__提示文__
———

外国人留学生の方が日本で就職する場合、「技術・人文知識・国際業務」などの就労系ビザに変更するのが一般的ですが、中には「高度専門職1号」へ変更できるケースもあります。

 

留学ビザから高度専門職1号ビザへの変更を考えている方の中には、

 

「高度専門職ビザとは?」

「留学ビザとの違いは?」

「変更するには?」

 

と疑問をお持ちの方も多いでしょう。

 

この記事では、留学ビザから高度専門職1号ビザへ変更する方法について詳しく解説します。

ぜひ、最後までお読みください。

高度専門職ビザとは

ここでは、高度専門職1号ビザについて見ていきましょう。

高度専門職1号の概要

「高度専門職」とは、高い能力や資質を持つ優秀な外国人の受け入れを促進し、日本国内の活性化を目指すために創設された就労ビザの1つです。

 

受け入れの判断基準として、外国人の「学歴」「職歴」「年収」などの項目ごとに点数を割り当てる、高度人材ポイント制を導入しているのが大きな特徴です。

 

「高度専門職」は、以下の種類に分類されます。

種類

活動内容

備考

1号イ

高度学術研究

日本の公私の機関との契約に基づいて行う研究・研究の指導、または教育をする活動が該当します。

1号ロ

高度専門・技術

日本の公私の機関との契約に基づいて行う自然科学、または人文科学の分野に関する知識・技術を要する業務に従事する活動が該当します。

1号ハ

高度経営・管理

日本の公私の機関において、事業の経営・管理に従事する活動が該当します。

2号

ほぼすべての就労資格の活動が可能

1号として3年以上経過した外国人が対象で、

在留期限は無期限です。

留学ビザとの違い

留学ビザとの違いは、以下のとおりです。

在留資格

「留学」

「高度専門職1号」

分類

留学ビザ(学生向け)

就労ビザ(社会人向け)

在留期間

4年3カ月を超えない範囲

5年間

就労

不可(資格外活動許可を得れば、アルバイトはOK)

可能

別のビザへの変更

可能

可能

取得の難易度

普通

厳しい

 

留学ビザは、文字通り日本の教育機関(大学や専門学校)へ留学するのに必要な在留資格です。一方、高度専門職ビザは、日本で働くのに必要な就労ビザに分類されます。

———

__資料__
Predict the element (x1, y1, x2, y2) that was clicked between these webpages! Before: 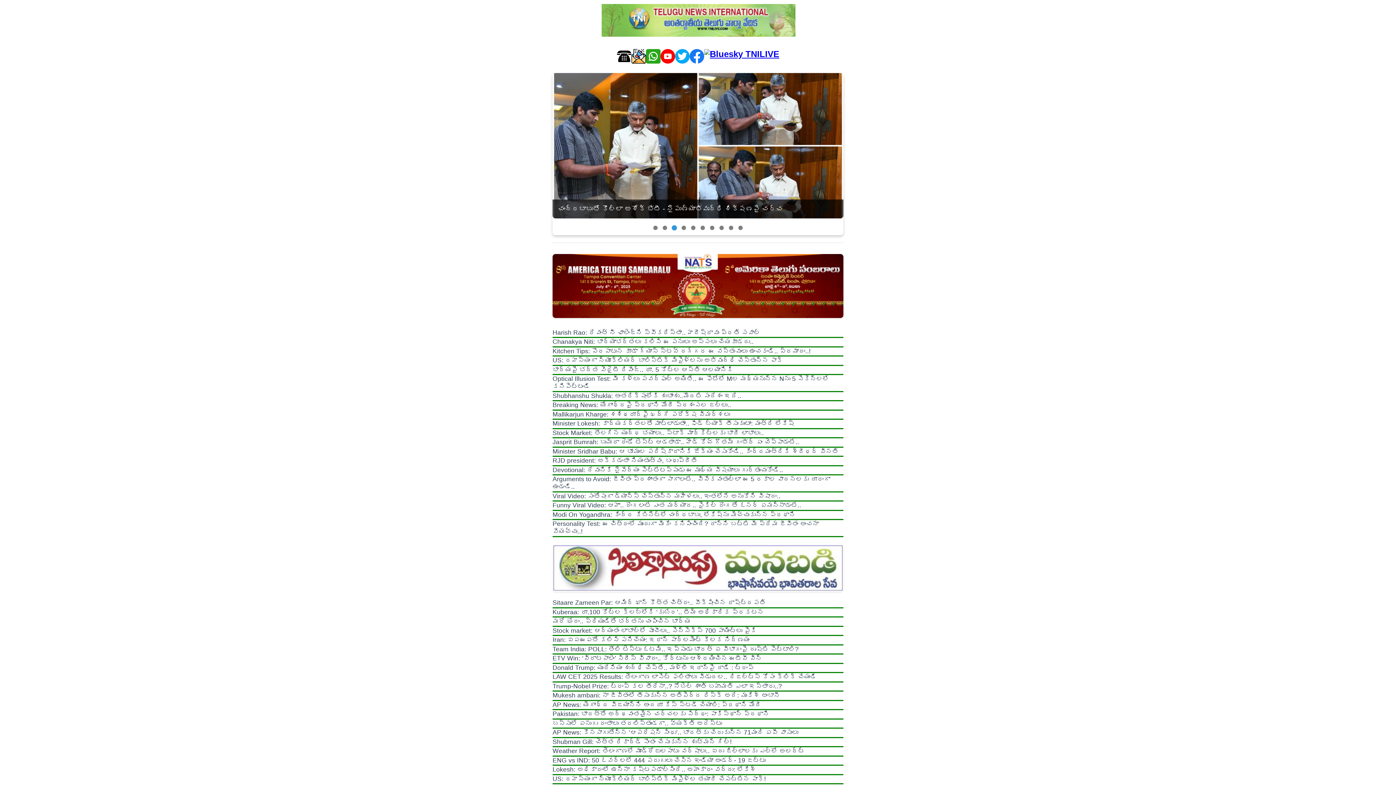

———

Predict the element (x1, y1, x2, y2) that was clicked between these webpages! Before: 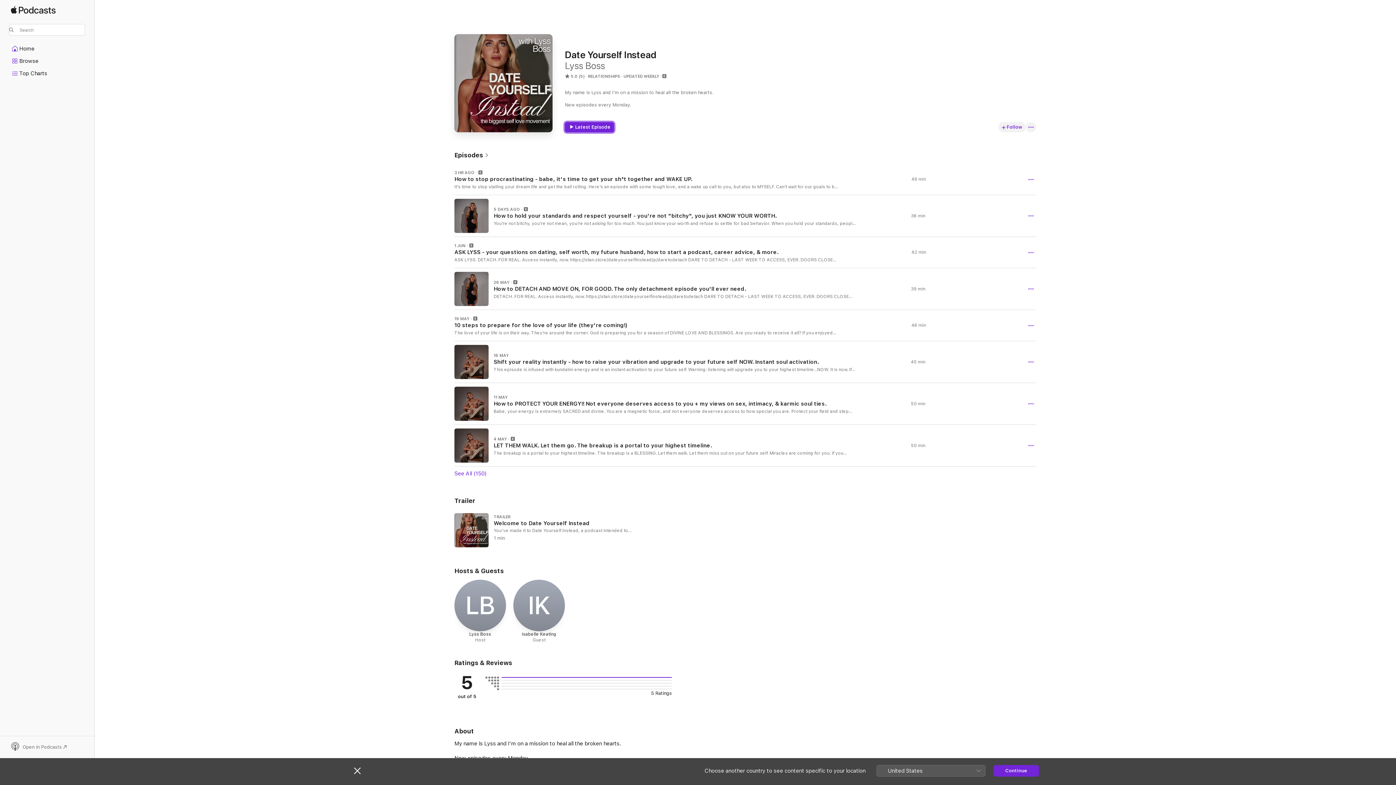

———

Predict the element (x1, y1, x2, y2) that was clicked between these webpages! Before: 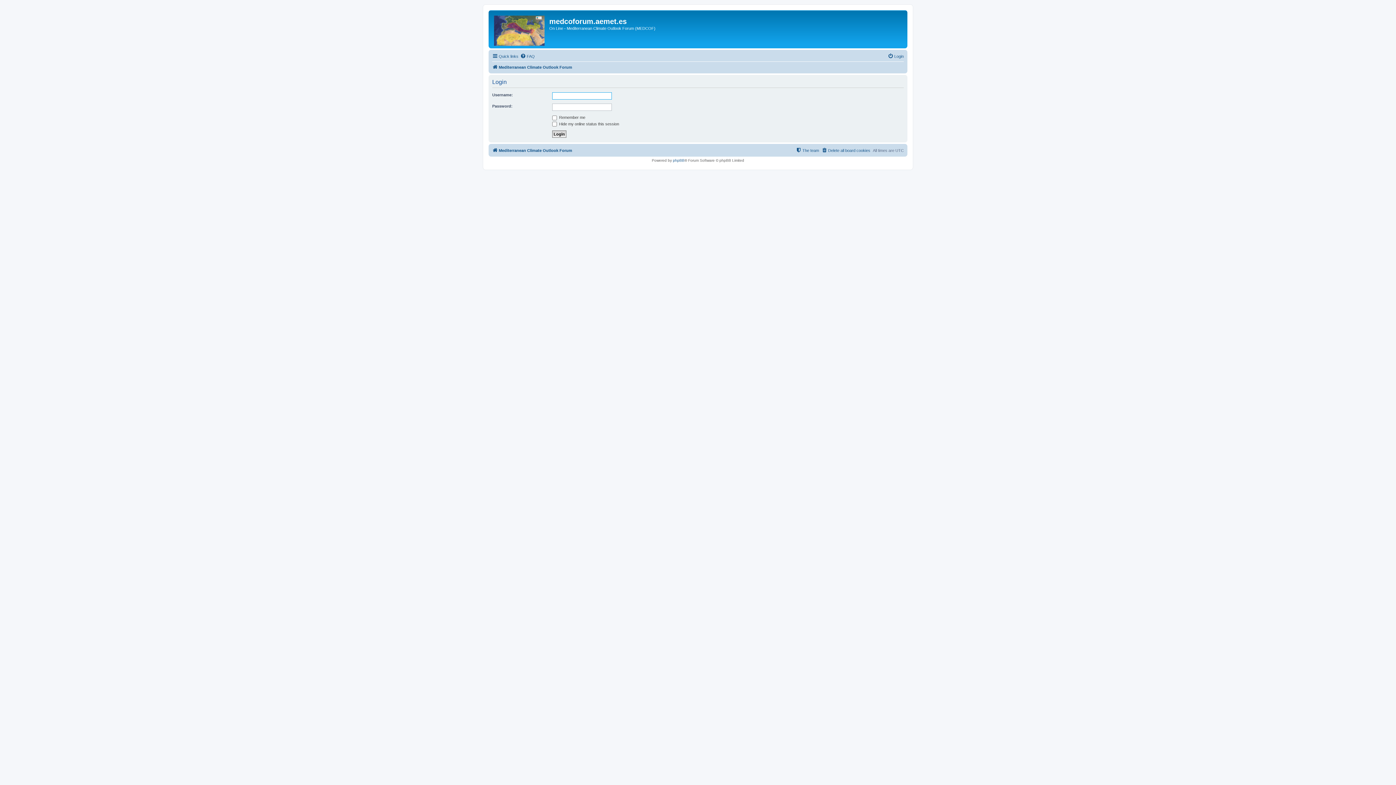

———

__課題__
A - 提示文によると、就労ビザの「高度専門職」は何を目的として創設されたものですか。1〜3文で説明してください。
B - 提示文のうち、「この記事では、留学ビザから高」から「設された就労ビザの1つです。」までを一字一句違えずに書き写してください。

__解答__
A - 「高度専門職」は、高い能力や資質を持つ優秀な外国人の受け入れを促進し、日本国内の活性化を目指すために創設された就労ビザです。

B -
この記事では、留学ビザから高度専門職1号ビザへ変更する方法について詳しく解説します。

ぜひ、最後までお読みください。

高度専門職ビザとは

ここでは、高度専門職1号ビザについて見ていきましょう。

高度専門職1号の概要

「高度専門職」とは、高い能力や資質を持つ優秀な外国人の受け入れを促進し、日本国内の活性化を目指すために創設された就労ビザの1つです。